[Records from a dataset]
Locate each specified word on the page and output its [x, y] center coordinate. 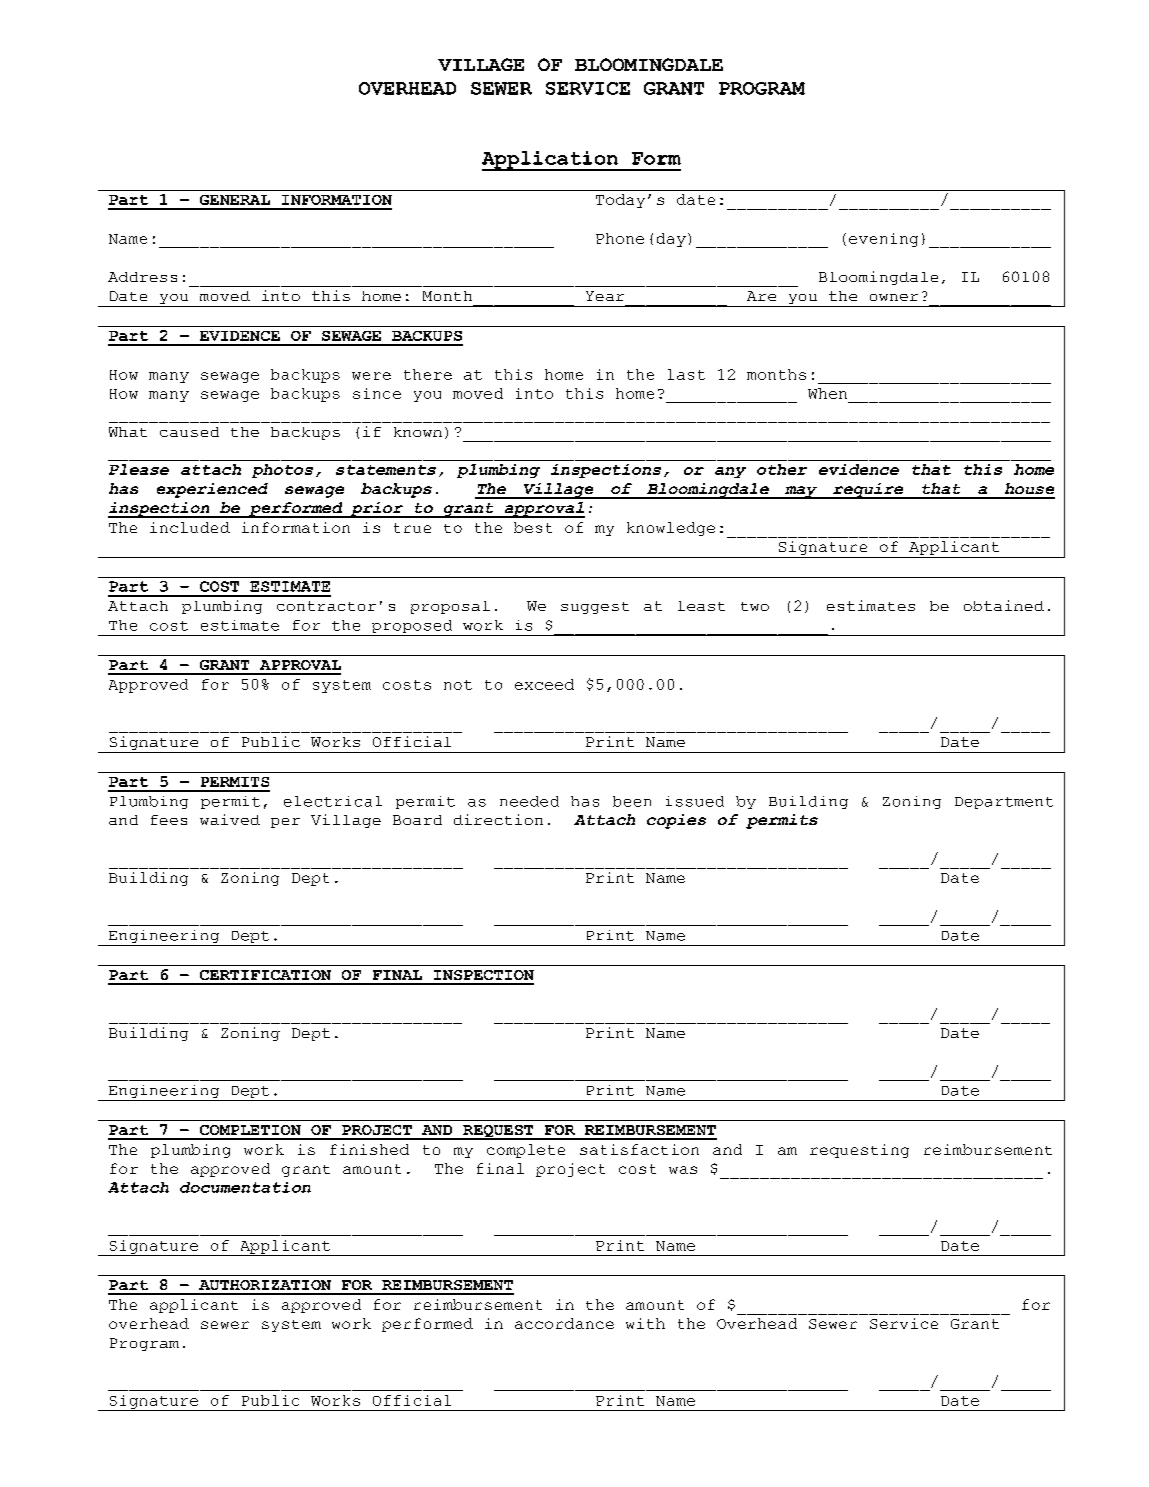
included [190, 527]
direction [498, 819]
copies [676, 821]
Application [551, 161]
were [371, 376]
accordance [564, 1323]
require [868, 491]
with [645, 1323]
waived [230, 819]
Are [761, 296]
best [533, 527]
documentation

» **DIRECTIVE**: Return all the records above line for line, without changing anything, and leave out the pictures.

» **FINISHED EXERCISE**:
Locate each specified word on the page and output its [x, y] center coordinate. 
included [190, 527]
direction [498, 819]
copies [676, 821]
Application [551, 161]
were [371, 376]
accordance [564, 1323]
require [868, 491]
with [645, 1323]
waived [230, 819]
Are [761, 296]
best [533, 527]
documentation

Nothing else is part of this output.